Monday, October 20, 2008

Stair Scare

According to http://www.phobialist.com/#B i have Climacophobia: fear of stairs, climbing or falling downstairs.
yes, i know i have just admitted something that probably makes you wonder if i'm secretly doing drugs on the side, but i'm not. I'm just clumsy....around stairs....a lot.
I've gotten to the point that when i am at the top of the stairs i have to ignore/refuse to see the image of myself falling down them. Otherwise, i'm scared to actually descend the steps. If i hadn't spent so many times falling, i wouldn't feel this way, but unfortunately, i have tumbled and not stepped to my destination more than i care to remember lately.
My most recent trip happened Saturday. My roommates were gone. Both work the nighshift at their jobs and are out of the house by 6. There was a note near the bottom of my steps asking me to please feed the dogs. It was beside 2 cups of dogfood. Easy enough.

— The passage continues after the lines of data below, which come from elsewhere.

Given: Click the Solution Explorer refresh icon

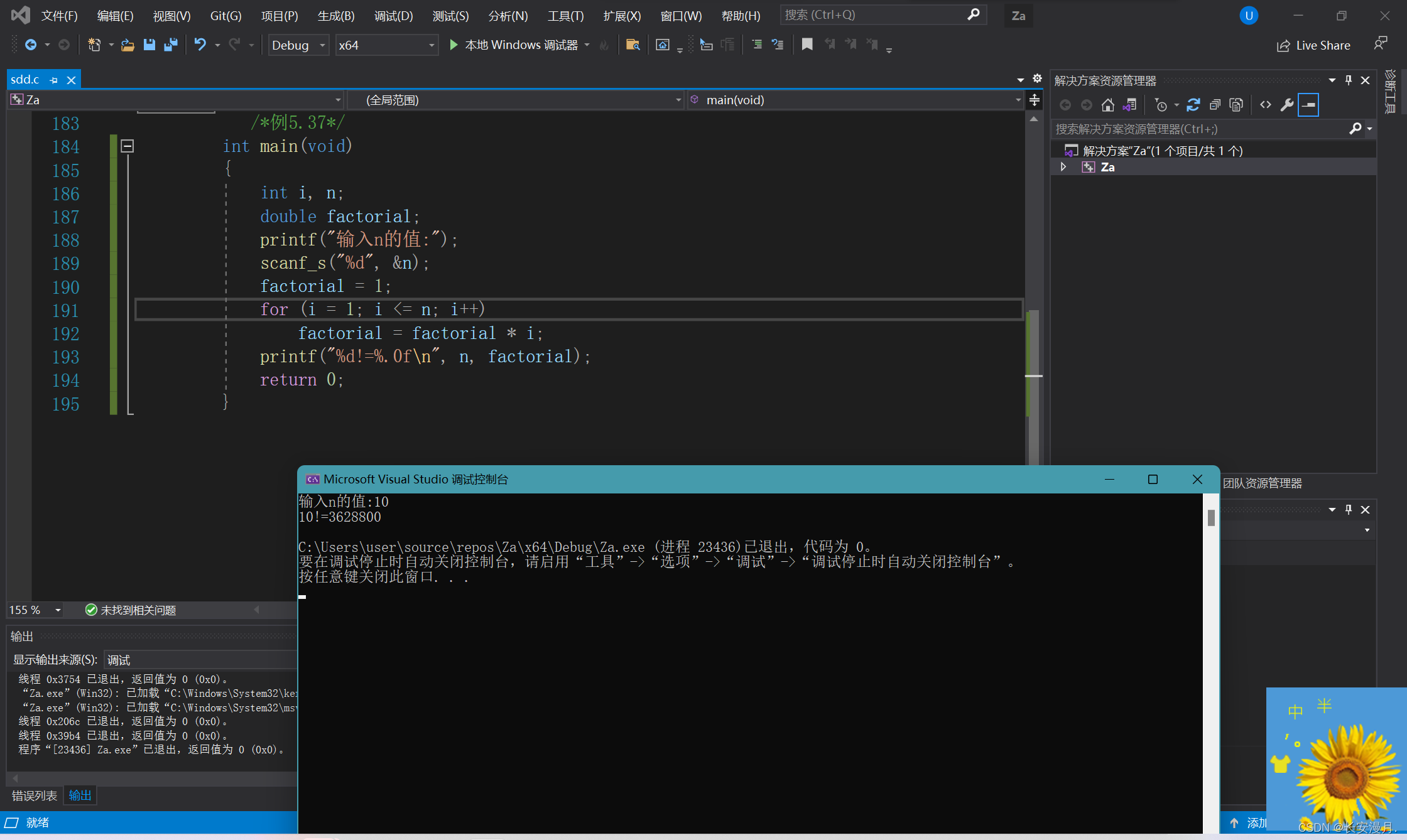Looking at the screenshot, I should click(1193, 105).
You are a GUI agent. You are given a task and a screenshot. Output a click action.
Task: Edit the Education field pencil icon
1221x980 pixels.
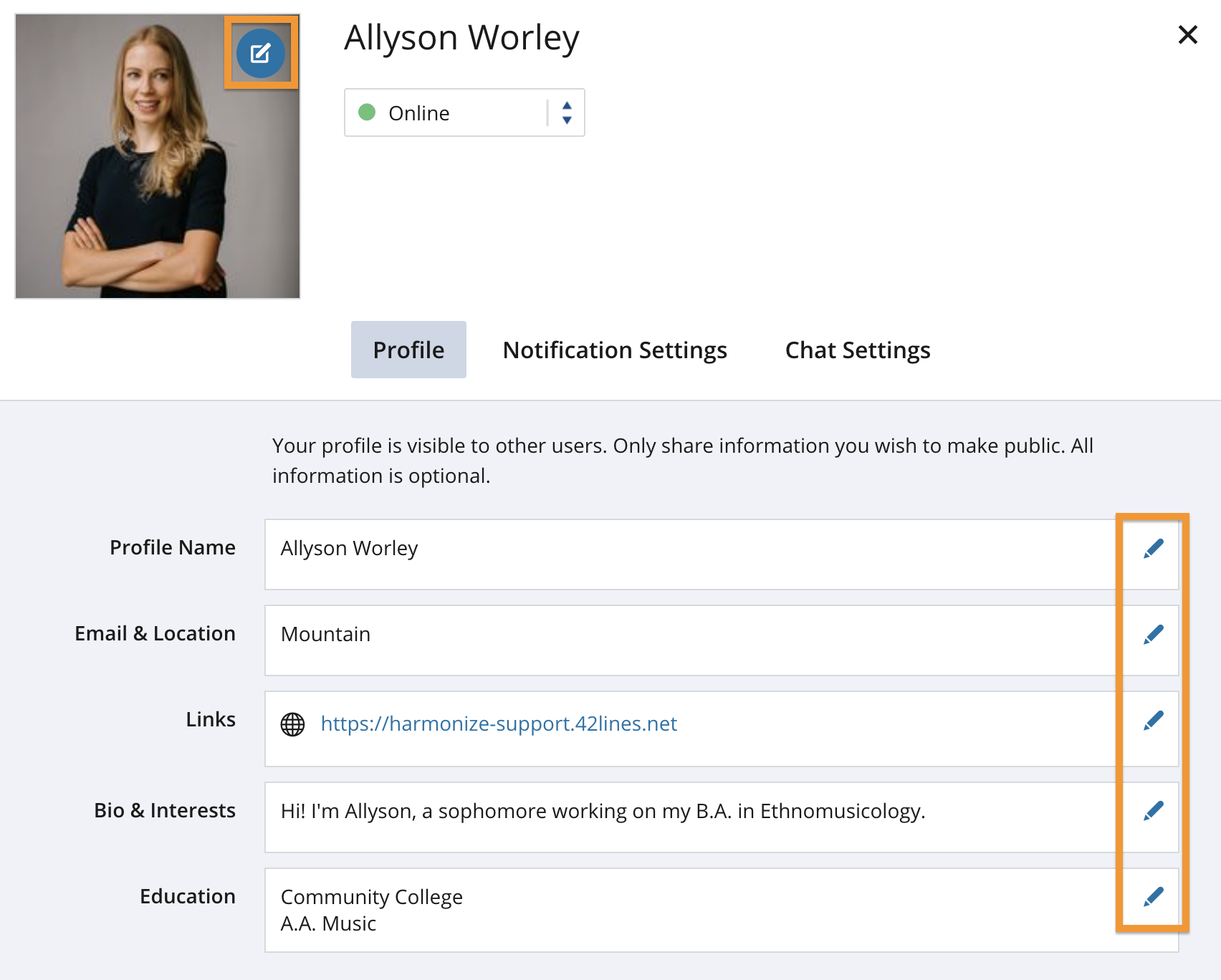click(1154, 895)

I should have known better.

I decided to feed the dogs on my way out to meet one of my friends that evening. I finished getting ready a little later than i had planned. I was rushing. Bad idea. Down the steps i go. The cups remind me that the dogs are waiting patiently for me to feed them. With approximately 5 steps left, i bend over, grab the cups of food, stand back up, and step down with my left foot. It goes forward while the right one refuses to move. My heel is stuck on the carpet. Oh great. Here we go again. In slow motion my knees hit the steps in front of me. I watch my arms come foward over my head and wince as my elbows land on the bottom step. At last, my head rests on the floor just below the stairs. Breathe. I can still breathe. This is good. Am i ok? What hurts? Move things. The first thing i notice is that one cup of food is still sitting completely upright in my hand, food in place, while the other cup is across the room, it's contents scattered everywhere. I groan, then pull my legs down to be with the rest of me at the bottom of the stairs. My right foot and ankle are very pink, and i'm feeling confident that a nice carpet burn is on the way. My elbows are surprisingly ok. My right knee has begun growing a goose egg on top of the knee cap, but i can walk. Walking is good. After convincing myself that bumps and bruises are the worst of my injuries, i fill the spilled cup, feed the dogs, and walk out the door past the scattered food. The dogs can eat it when i get home.

2 comments:

Kara Dixon said...

Dear Flossy Lossy,

I need advice! I have Anuptaphobia and Androphobia and Aphenphosmphobia... oh and coprastasophobia...

I just don't know what to do, please write back with any tips you may have.

HILARIOUS! Loved the site! Do people really have those kind of fears? Craziness!

Anonymous said...

poor melody! yea the doggies ate it when they got home. i loved when john said "fell down? dog food everywhere at the bottom of WHAT stairs?! what was melody doing with dogfood up there?!